Заметив первым делом стену, благословенную, единственно необходимую ей сейчас стену, борт челнока, Синь прижалась к ней и уткнулась лицом, чтобы только видеть ее, эту стену, выпуклость металла, прочную, устойчивую, видеть только ее, а не то, другое — бесстенье, простор.
Она прижала свое дитя к груди, не позволяя глядеть.
Рядом, и вокруг, были люди, они тоже цеплялись за стену, но Синь едва замечала их — даже толкаясь обок с ней, они казались далекими, чужими. Кто-то, она слышала, задыхался, кого-то рвало. У нее самой кружилась голова, и тошнота подступала к горлу. Не продохнуть. Вентиляция здесь барахлит, воздушные насосы перегружены, выключите их! На нее упал луч света — обдал жаром затылок и шею, плеснул, отраженный от металлического борта, в открывшиеся глаза.

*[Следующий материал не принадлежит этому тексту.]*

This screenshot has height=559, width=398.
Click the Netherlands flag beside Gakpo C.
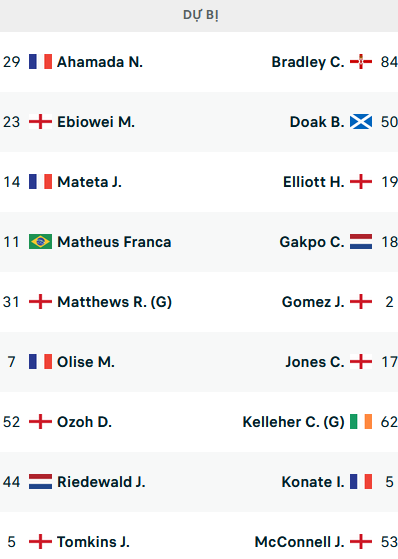pos(361,242)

Кожа стены, эпидермис корабля. Она навне, только и всего. В детстве она всегда хотела быть внезницей. Вот и попала навне. Когда закончится смена, она сможет вернуться в мир. Она попыталась ухватиться за кожу мира, но пальцы соскальзывали с гладкой керамики. Холодное, жесткое, мертвое тело матери.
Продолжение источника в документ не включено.